La Russie constitue la plus grande menace pour la liberté de l’Europe, car elle a montré une fois de plus qu’elle était prête à prendre les armes pour conquérir des territoires. Pourtant, le changement climatique constitue une menace existentielle plus grande pour les vies et les modes de vie que la Russie, la Chine, l’Iran, la Corée du Nord ou ces quatre pays réunis. De la même manière, une autre pandémie pourrait anéantir des millions de personnes et bouleverser à nouveau l’économie mondiale. L’Europe est également confrontée à des menaces transnationales telles que la sécurité alimentaire et énergétique et le terrorisme que l’horizon 2022 Stratégie de sécurité nationale américaine se situe « au cœur même de la sécurité nationale et internationale ».

La réponse allemande à cet ensemble de menaces beaucoup plus complexe est le concept de « sécurité intégrée », défini dans le Stratégie de sécurité nationale allemande en trois dimensions : « protection contre la guerre et la violence » ; « la liberté de pouvoir façonner nos vies, notre démocratie comme nous le souhaitons » ; et « se concentrer sur les besoins individuels de sécurité des individus », en utilisant les droits des femmes et des groupes vulnérables comme baromètre social.

Dans le contexte de cette redéfinition audacieuse et prémonitoire de ce que signifie et exige la sécurité nationale, les recommandations de Macron et Scholz sur la manière dont l’UE peut devenir une puissance environnementale et technologique, en « faisant du Green Deal et de la transition numérique un succès », positionnent l’UE militairement mais aussi économiquement. Un Green Deal complet mettra fin à la dépendance de l’UE à l’égard de l’énergie russe, tout en établissant de nouvelles relations commerciales et diplomatiques avec des pays d’Afrique et du Moyen-Orient. Une transition numérique qui construit un secteur technologique autour de « l’IA, les technologies quantiques, l’espace, la 5G/6G, les biotechnologies, les technologies nettes zéro, la mobilité et les produits chimiques » sera une Europe dotée de la prospérité et du dynamisme nécessaires pour fournir du beurre. et des armes pour tout son peuple.

Les titans américains de la technologie risquent de s’en moquer.
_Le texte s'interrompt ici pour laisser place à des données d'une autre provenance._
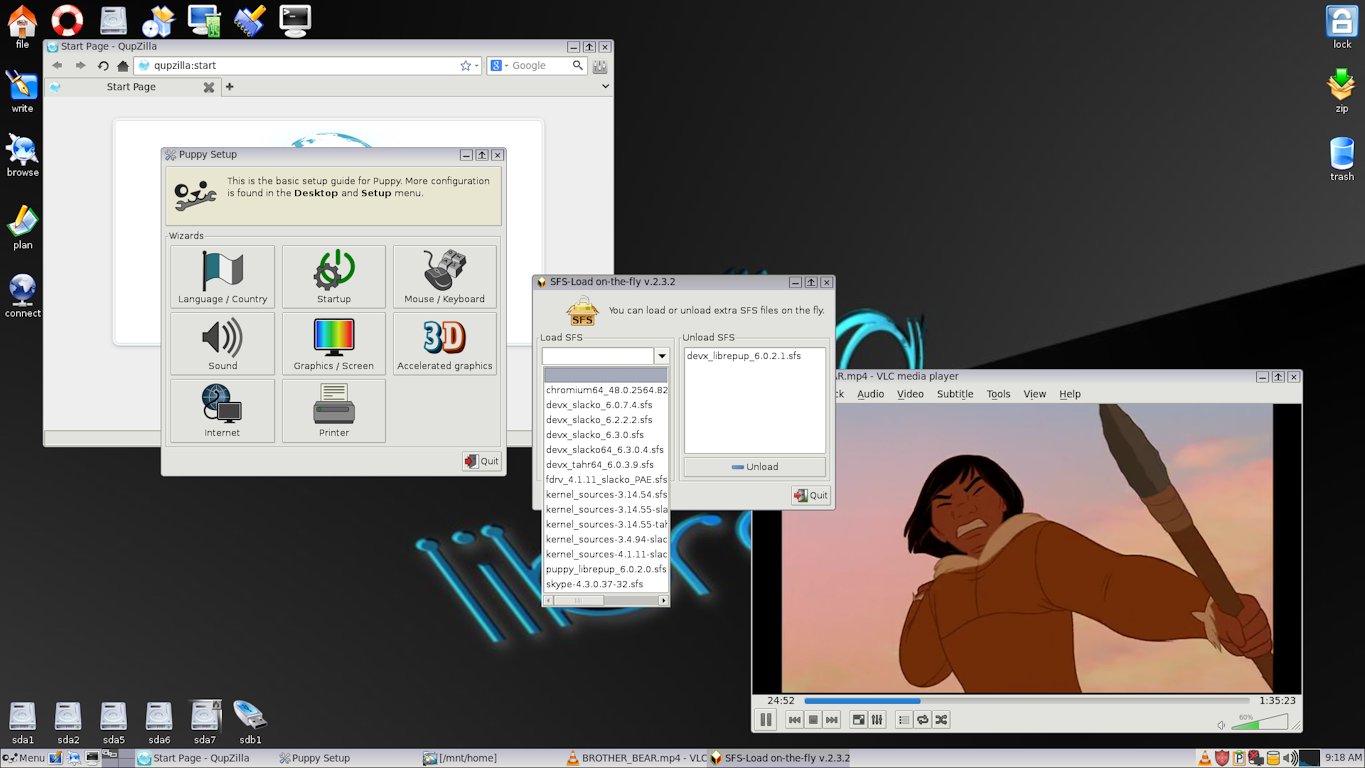The width and height of the screenshot is (1365, 768).
Task: Adjust the VLC volume slider
Action: coord(1259,722)
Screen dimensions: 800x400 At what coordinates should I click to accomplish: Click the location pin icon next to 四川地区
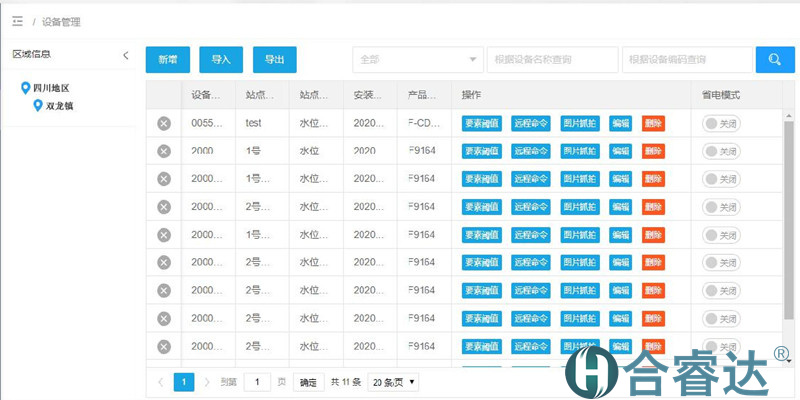26,88
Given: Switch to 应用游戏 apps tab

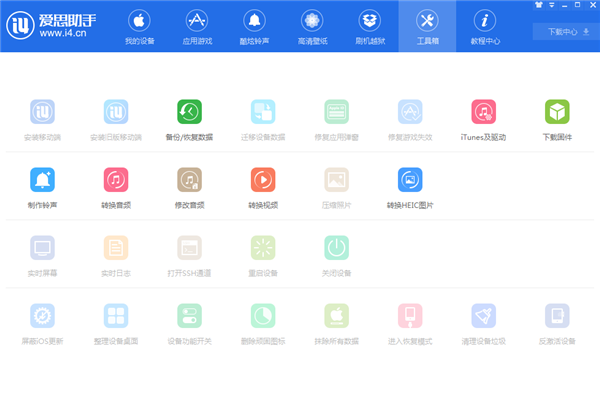Looking at the screenshot, I should (x=197, y=27).
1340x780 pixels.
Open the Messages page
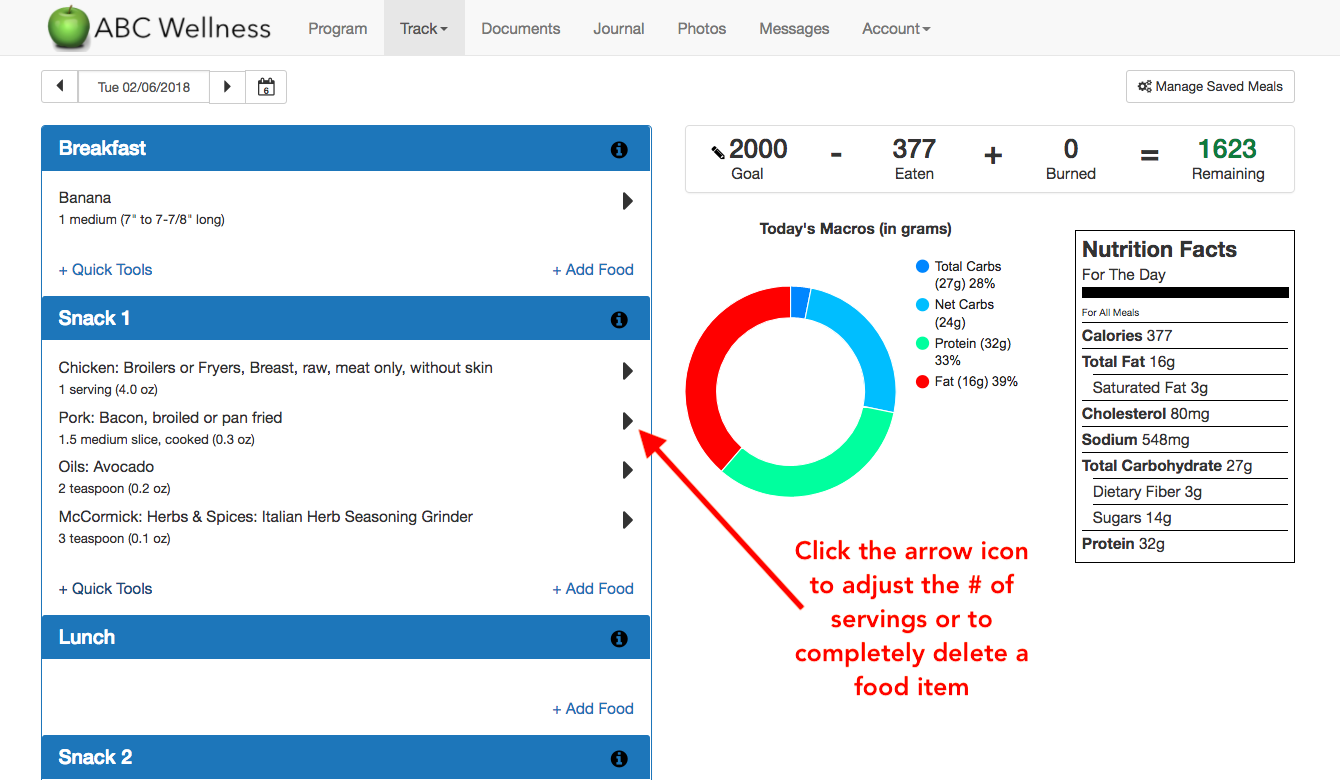pyautogui.click(x=794, y=29)
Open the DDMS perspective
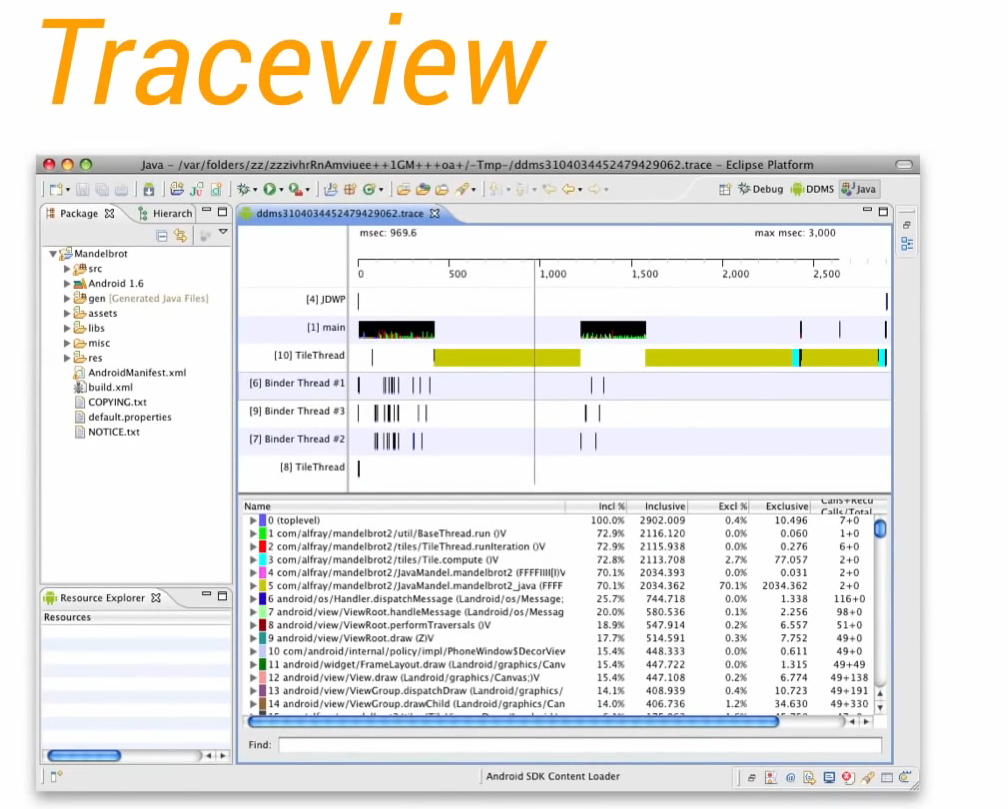The height and width of the screenshot is (809, 1008). pos(812,189)
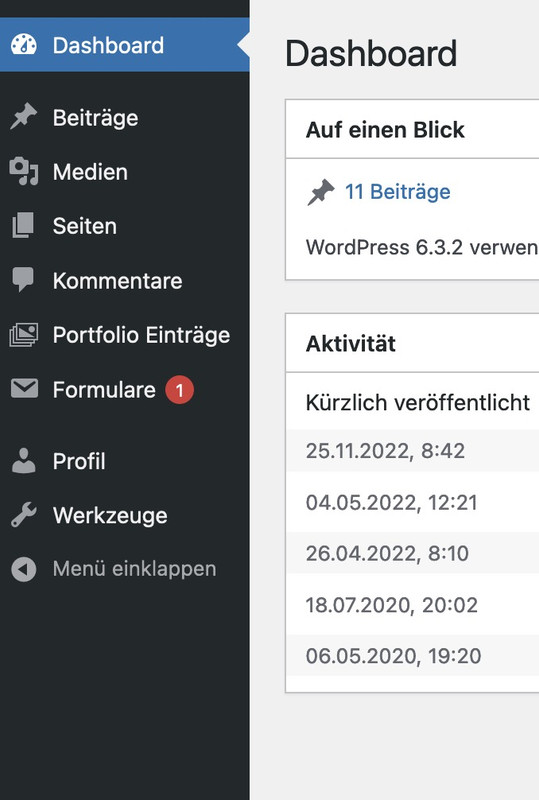Select the Portfolio Einträge menu entry

125,335
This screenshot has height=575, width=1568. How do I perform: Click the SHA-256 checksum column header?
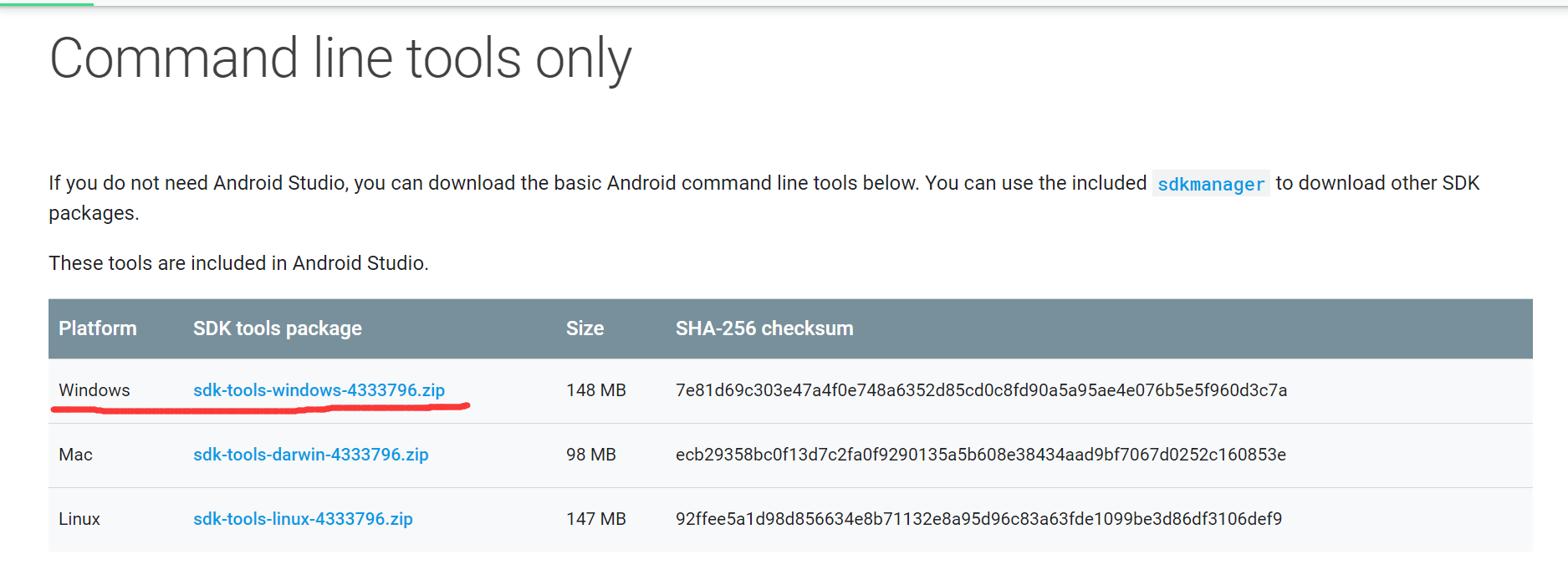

Il convient toutefois de noter que les obstacles à une compétitivité accrue et au développement technologique résident moins dans l’absence de fonds que dans la présence persistante de barrières commerciales et financières nationales. L’UE n’est tout simplement pas un marché unique en matière d’approvisionnement militaire ou de développement technologique, et elle n’a pas encore réalisé un marché des capitaux et une union budgétaire unifiés. Supprimer ces obstacles sera difficile, mais plus facile que de mobiliser des milliards de nouveaux financements. Même aujourd’hui, l’Europe est leader ou compétitive à l’échelle mondiale dans les applications quantiques, les technologies 5G/6G et les technologies zéro émission nette.

Les États-Unis et la Chine sont de grandes puissances économiques et militaires. L’UE trace la voie pour devenir la première puissance de sécurité intégrée au monde, également capable de se protéger contre les menaces existentielles militaires et non militaires.